Cheryl Cole Married! Is Chez Suffering From Second Spouse Syndrome?

The 31-year-old married boyfriend Jean-Bernard Fernandez-Versini in Mustique after just three months together

There’s no better way of getting over the agony of a failed first marriage than to embark on a successful second one.

Second marriages prove to us that fairy tales can really happen, and that good guys really do exist. They show us that failure is a blip rather than a lifelong habit, and they allow something good to come from all the pain, as we learn valuable lessons that allow us to get it right next time.

Cheryl Cole today confirmed she married Jean-Bernard Fernandez-Versini after just three months together [Instagram]
Cheryl Cole today confirmed she married Jean-Bernard Fernandez-Versini after just three months together [Instagram]



At least that is the theory.

In reality that ‘happy ever after’ can all too often be a headlong sprint down the same track as the first.

Why? Because being in love and lust often means giving logic and reason the elbow yet again. We might think we have picked differently but our friends will often secretly see similar patterns emerging.

So how will Cheryl’s approach to her marriage to Jean-Bernard be different from her first to Ashley, and how will she manage to ensure that this one really is ‘for keeps’?
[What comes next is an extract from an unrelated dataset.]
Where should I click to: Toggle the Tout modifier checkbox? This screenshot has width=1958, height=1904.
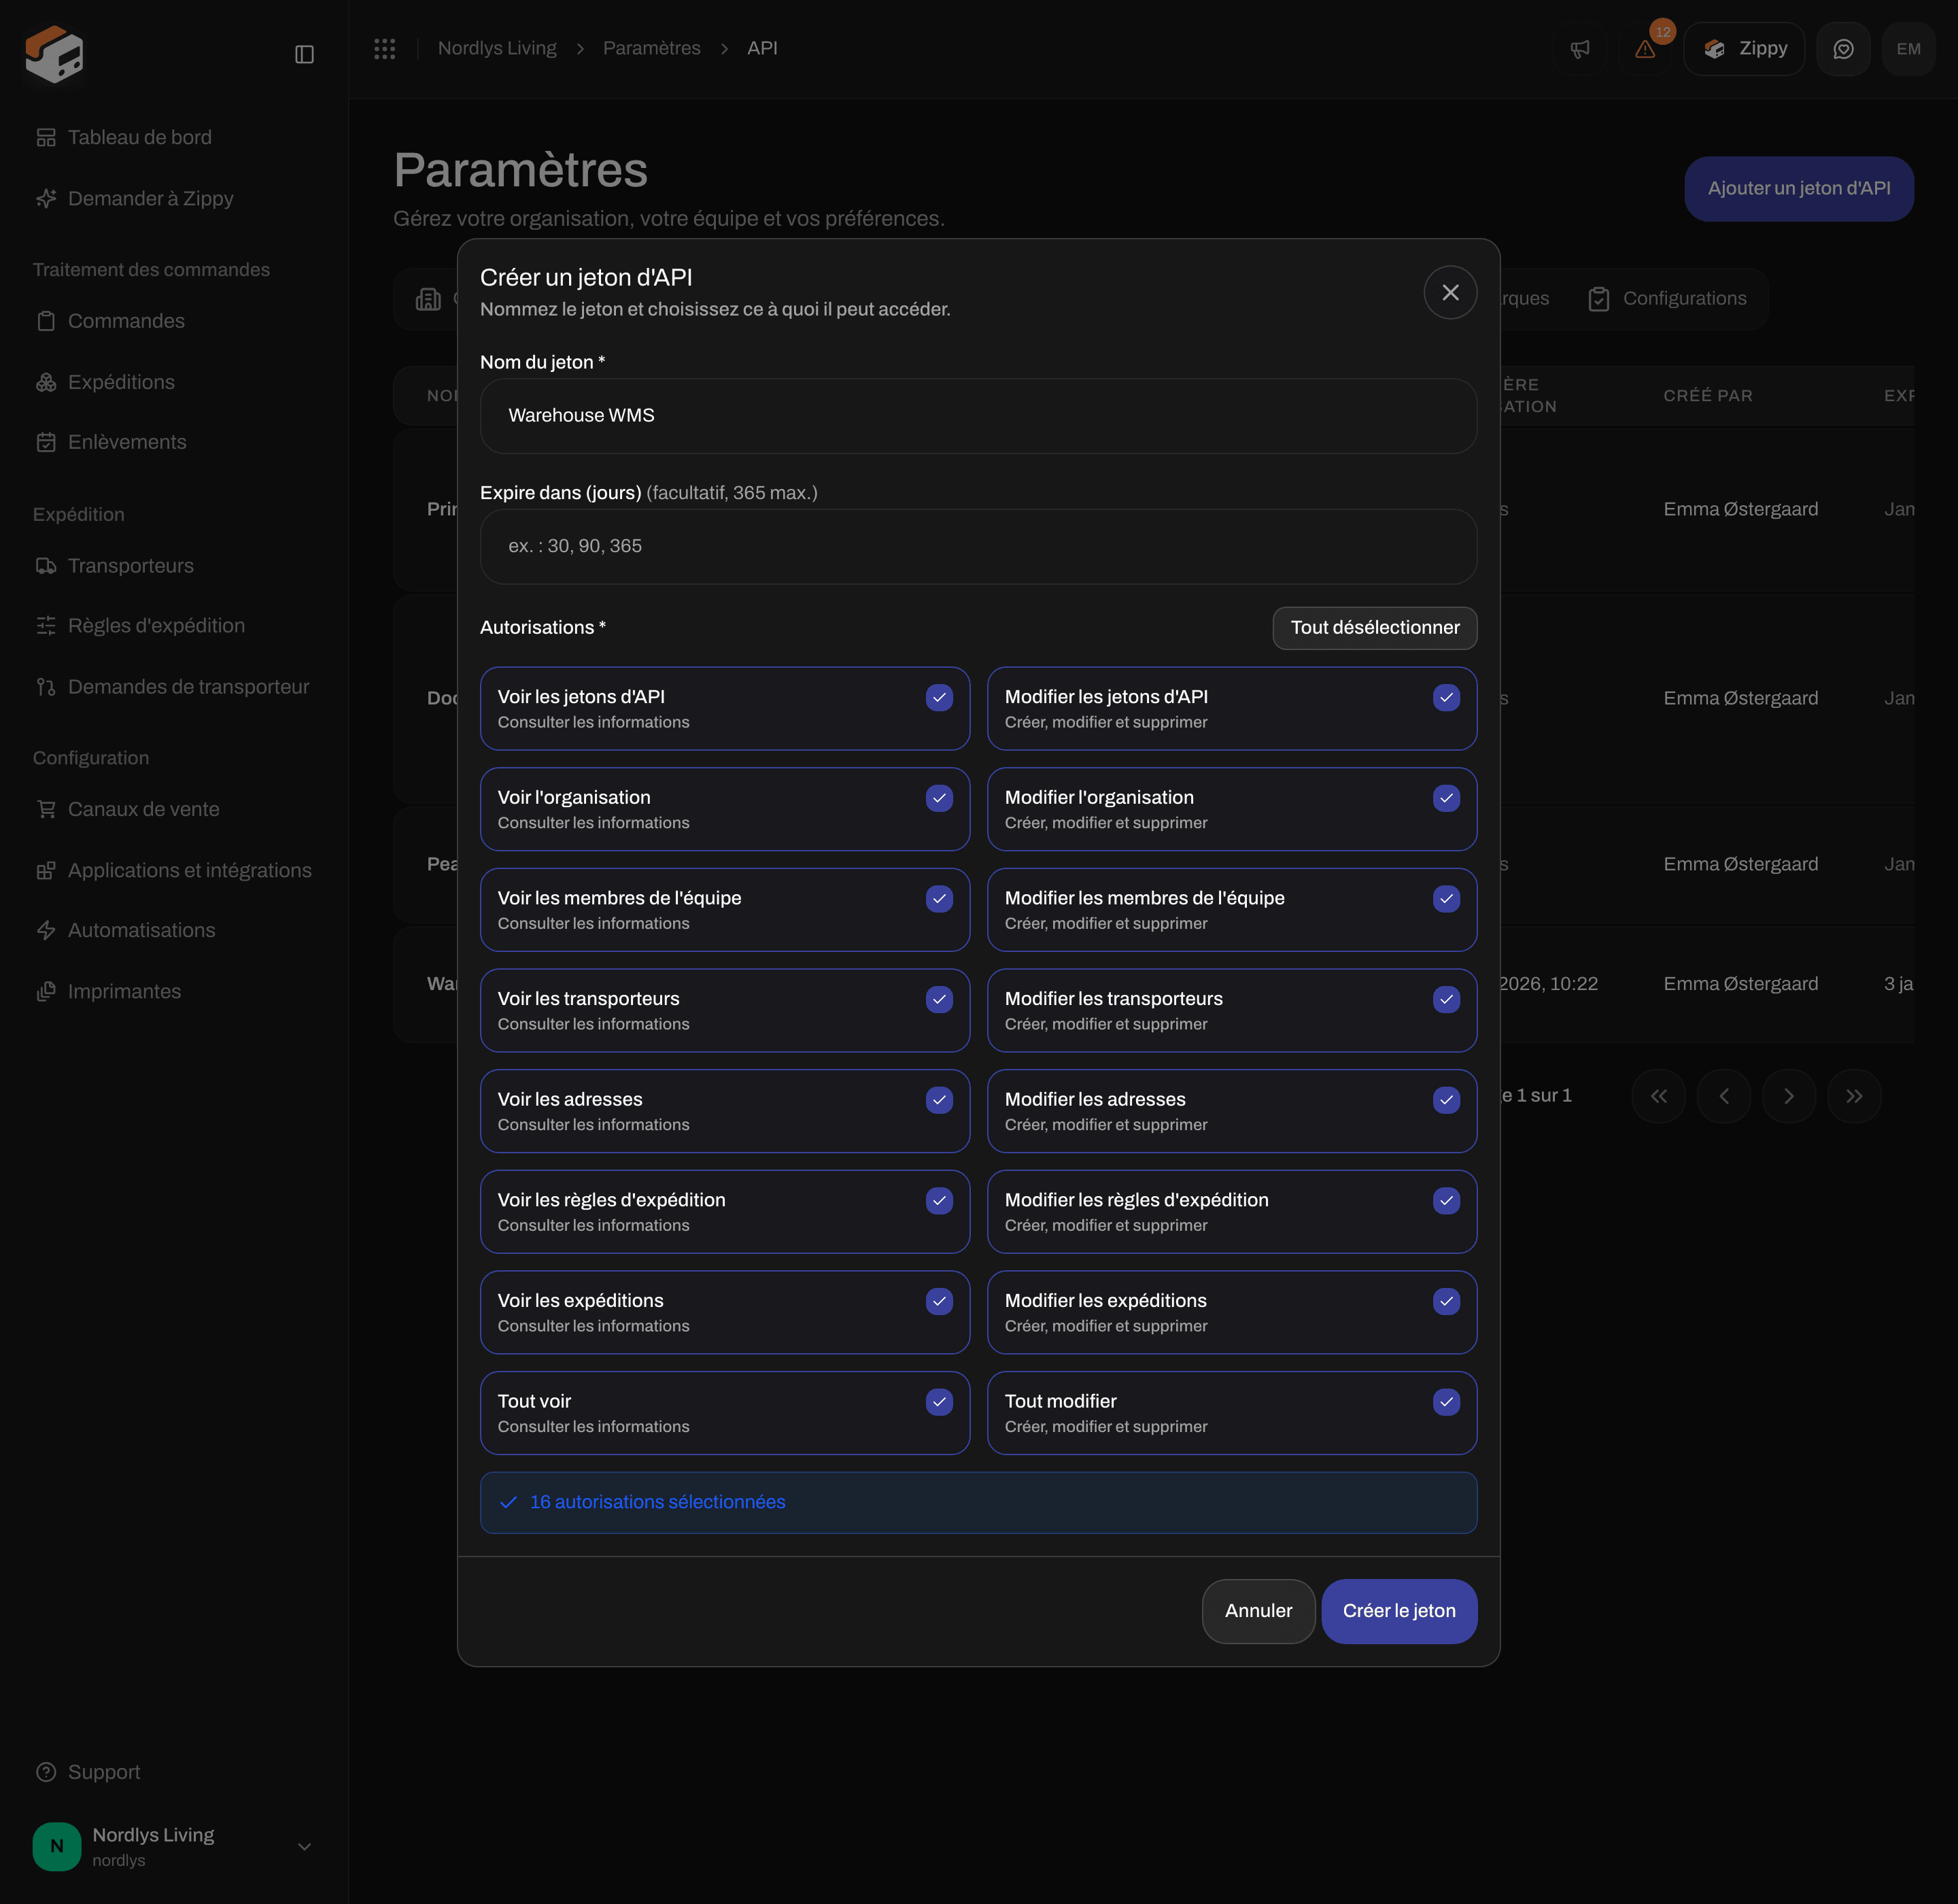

•    "Low-key suggests less desire to please"
Cheryl’s behaviour in announcing her ‘secret’ marriage to Jean-Bernard Fernandez-Versini suggests she has learnt a few timely lessons in love since her nuptials with Ashley, which was a massive Posh and Becks-style extravaganza that included them both posing on clouds wearing matching white outfits that even Liberace might have found OTT. Low-key suggests less desire to please in terms of PR and celebrity profile.

•    "Love at first sight sounds risky but there's something to be said for going with your gut"
Hands might have been raised in horror at the eleven week timeline, but Cheryl probably felt she knew Ashley inside out by the time they tied the knot, and look how much good that did her! Breaches of trust can happen at any stage of a marriage and even someone you’ve lived with for twenty years can still have the capacity to surprise in terms of having an affair. Love at first sight might sound risky but tests prove that what we call a gut reaction might be based on a process of very complex box-ticking responses. The fact is that we never really know another person and often the longer we do know them the more assumptions we make about their thoughts and personality, meaning you can be wrong about them after any length of time.

Has Cheryl rushed into her second marriage? [Splash]
Has Cheryl rushed into her second marriage? [Splash]



•    "He's a normal bloke. Sort of..."
Well, if you can call a seriously handsome entrepreneurial French restaurant owner ‘normal’! Cheryl went for the celebrity footballer option before dating a backing dancer. Clearly the clashing egos of the first didn’t work but neither did the scale-down of the second. Jean-Bernard is hardly the plumber who came to fix her U-bend but I suppose he’s not ‘celebrity’ as such. But he is still very pretty and still presumably a bit of a star in his own circuit. Should we be concerned? Perhaps. Cheryl’s career is back on the ascendant and I’m assuming Jean-Bernard won’t want to spend too much time away from the office or hanging around on outings with Simon Cowell and co. Hopefully they’ve got a roster pinned on the fridge somewhere to work out who spends what time where.

•    "Beware of over-idealising your new partner"
When you’ve been hurt, cheated on or generally humiliated by your first partner it’s common for a rabid optimism to suddenly rear up through all the natural, appropriate but depressing sense of cynicism. To survive we need to trust. But turning your new partner into an exact polar opposite from the rat you divorced is patently unwise. How often do you hear over-idealised descriptions of the new spouse, as in ‘He would never lie to me’ ‘I trust him 100 per cent’ or even ‘He would never look at another woman.’  Setting the bar of expectation this high this early can be dangerous. You can hope, you can be cautious and you can believe, but people are never all good or all bad. Expect a grey area somewhere; it’s what humans are all about.